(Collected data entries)
[Start of Attachment]

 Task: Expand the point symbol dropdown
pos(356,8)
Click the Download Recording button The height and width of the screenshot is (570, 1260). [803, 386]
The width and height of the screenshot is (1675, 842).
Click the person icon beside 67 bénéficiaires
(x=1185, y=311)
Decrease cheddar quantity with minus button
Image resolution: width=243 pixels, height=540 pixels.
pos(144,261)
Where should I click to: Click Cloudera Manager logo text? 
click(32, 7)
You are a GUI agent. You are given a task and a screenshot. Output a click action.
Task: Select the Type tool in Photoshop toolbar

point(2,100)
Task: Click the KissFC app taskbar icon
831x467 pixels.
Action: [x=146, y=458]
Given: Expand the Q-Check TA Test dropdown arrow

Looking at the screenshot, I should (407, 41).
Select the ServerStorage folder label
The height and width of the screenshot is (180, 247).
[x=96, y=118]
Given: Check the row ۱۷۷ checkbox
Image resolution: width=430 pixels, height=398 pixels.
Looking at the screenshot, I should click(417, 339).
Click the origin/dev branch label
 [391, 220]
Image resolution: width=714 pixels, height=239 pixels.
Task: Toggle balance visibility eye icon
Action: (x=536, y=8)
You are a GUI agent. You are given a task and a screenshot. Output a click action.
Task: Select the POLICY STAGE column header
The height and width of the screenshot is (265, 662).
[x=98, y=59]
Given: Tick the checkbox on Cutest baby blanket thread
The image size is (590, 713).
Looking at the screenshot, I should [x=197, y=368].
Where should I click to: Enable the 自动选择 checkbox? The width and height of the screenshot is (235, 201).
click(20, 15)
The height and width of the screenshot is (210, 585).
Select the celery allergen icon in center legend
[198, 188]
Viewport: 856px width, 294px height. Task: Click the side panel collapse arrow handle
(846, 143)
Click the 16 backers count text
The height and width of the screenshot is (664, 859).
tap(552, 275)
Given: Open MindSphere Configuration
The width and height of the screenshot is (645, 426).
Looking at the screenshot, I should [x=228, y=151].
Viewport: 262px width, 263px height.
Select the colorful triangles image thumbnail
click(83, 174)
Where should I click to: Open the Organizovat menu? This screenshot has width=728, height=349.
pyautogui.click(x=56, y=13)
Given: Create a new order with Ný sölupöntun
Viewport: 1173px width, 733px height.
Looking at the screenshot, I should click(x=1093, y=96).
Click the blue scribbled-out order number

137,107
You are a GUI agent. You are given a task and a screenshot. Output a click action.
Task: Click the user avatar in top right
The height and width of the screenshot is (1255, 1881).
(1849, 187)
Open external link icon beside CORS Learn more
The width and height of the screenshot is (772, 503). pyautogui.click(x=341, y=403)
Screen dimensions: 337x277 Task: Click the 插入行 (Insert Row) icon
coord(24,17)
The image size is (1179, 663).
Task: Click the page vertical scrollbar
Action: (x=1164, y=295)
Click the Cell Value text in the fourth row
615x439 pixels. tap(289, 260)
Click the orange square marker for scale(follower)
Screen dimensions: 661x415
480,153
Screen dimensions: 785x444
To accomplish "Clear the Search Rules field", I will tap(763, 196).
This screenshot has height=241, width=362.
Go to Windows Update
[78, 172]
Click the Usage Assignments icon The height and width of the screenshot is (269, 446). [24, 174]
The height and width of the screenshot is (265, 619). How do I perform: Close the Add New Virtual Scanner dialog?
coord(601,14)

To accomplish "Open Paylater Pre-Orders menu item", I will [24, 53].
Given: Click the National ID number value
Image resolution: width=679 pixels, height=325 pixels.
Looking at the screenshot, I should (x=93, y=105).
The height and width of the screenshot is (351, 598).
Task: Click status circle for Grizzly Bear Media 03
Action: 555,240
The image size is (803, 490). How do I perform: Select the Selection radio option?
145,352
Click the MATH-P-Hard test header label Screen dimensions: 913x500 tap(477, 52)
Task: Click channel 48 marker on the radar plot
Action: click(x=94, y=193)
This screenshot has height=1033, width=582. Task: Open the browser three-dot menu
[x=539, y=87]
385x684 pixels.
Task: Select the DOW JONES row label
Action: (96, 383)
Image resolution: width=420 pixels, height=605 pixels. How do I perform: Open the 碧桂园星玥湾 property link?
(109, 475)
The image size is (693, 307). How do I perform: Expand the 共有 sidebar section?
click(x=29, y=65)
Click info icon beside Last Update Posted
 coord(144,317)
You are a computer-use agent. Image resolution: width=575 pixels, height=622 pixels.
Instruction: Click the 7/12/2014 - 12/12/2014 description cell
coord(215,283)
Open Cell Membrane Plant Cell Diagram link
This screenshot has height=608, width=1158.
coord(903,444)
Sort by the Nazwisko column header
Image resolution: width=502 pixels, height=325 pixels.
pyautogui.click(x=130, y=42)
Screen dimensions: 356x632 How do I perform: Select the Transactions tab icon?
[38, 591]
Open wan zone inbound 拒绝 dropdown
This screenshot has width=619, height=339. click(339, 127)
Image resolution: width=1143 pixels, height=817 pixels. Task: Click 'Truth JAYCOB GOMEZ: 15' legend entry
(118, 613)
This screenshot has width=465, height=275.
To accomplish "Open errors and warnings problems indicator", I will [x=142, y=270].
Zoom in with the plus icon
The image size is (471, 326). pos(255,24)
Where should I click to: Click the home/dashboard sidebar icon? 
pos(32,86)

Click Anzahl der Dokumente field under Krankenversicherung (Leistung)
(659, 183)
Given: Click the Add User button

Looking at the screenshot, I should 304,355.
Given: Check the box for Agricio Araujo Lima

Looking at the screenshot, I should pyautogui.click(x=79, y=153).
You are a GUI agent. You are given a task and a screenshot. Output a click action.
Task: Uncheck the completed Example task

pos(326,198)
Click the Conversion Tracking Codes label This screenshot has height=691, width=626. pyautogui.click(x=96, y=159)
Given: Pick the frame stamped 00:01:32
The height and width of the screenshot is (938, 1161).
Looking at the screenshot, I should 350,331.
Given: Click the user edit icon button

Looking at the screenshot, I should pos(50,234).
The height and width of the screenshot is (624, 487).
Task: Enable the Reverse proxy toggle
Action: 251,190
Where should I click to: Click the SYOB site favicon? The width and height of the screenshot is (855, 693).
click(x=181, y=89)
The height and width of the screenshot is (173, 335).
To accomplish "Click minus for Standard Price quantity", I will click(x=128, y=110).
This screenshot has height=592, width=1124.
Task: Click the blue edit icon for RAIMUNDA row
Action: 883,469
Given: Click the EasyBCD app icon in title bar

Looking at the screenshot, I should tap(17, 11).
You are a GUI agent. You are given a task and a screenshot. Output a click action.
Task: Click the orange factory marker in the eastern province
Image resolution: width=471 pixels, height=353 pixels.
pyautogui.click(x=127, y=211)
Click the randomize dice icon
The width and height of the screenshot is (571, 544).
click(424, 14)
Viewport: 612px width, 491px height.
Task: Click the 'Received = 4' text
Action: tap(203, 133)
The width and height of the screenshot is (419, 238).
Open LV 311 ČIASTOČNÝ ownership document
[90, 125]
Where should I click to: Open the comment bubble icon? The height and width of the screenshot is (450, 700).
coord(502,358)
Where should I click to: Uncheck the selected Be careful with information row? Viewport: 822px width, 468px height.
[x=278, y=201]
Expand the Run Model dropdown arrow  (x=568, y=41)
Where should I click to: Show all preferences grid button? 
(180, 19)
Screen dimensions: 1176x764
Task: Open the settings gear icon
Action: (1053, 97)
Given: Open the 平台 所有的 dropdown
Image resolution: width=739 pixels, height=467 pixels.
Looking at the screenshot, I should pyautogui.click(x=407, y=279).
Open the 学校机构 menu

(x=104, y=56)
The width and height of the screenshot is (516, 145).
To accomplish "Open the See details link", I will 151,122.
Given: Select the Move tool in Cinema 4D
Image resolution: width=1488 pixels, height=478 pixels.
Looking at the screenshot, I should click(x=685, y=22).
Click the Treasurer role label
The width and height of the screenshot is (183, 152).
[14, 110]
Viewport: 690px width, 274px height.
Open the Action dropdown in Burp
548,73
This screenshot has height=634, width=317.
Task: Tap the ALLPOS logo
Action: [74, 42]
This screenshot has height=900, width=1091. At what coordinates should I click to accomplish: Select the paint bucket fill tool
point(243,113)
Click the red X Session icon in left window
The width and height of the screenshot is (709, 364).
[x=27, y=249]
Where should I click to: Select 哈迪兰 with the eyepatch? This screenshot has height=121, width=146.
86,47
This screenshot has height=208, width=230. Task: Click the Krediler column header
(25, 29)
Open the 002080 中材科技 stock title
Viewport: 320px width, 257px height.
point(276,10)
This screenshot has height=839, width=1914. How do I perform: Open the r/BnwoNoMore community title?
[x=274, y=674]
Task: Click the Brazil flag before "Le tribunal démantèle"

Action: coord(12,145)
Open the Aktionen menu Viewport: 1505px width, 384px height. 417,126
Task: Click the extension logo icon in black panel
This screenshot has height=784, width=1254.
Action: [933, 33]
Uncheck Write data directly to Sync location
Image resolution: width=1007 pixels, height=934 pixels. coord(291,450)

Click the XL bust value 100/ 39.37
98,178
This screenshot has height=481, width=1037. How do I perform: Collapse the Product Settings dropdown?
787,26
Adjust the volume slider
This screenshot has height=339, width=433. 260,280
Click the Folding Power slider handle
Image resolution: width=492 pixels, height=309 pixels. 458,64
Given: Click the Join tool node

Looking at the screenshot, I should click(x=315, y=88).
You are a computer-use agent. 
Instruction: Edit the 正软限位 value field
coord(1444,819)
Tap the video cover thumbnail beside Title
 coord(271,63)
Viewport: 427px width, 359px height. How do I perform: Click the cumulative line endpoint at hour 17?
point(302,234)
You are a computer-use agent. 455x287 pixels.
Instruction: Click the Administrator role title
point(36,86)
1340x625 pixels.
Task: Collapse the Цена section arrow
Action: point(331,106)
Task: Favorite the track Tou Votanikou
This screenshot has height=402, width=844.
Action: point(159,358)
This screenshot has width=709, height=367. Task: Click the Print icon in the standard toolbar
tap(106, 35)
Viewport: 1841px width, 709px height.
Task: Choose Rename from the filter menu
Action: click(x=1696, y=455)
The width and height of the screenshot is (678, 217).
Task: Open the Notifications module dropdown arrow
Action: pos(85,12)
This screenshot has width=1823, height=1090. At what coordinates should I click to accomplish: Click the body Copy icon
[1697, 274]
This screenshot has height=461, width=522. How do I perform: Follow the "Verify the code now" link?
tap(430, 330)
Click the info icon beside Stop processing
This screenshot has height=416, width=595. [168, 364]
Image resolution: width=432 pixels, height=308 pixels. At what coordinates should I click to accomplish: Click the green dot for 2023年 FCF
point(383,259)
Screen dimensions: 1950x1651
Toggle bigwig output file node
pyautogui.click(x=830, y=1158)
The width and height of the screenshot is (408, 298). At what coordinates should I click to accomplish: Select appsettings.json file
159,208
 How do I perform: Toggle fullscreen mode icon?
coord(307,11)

[End of Attachment]

BRIEF: Look above for the line with "The height and width of the screenshot is (265, 619)." and the line with "Given: Click the National ID number value", and reproduce exactly those two lines plus every line between, nothing more.

SOLUTION TO THIS TASK:
The height and width of the screenshot is (265, 619). How do I perform: Close the Add New Virtual Scanner dialog?
coord(601,14)

To accomplish "Open Paylater Pre-Orders menu item", I will [24, 53].
Given: Click the National ID number value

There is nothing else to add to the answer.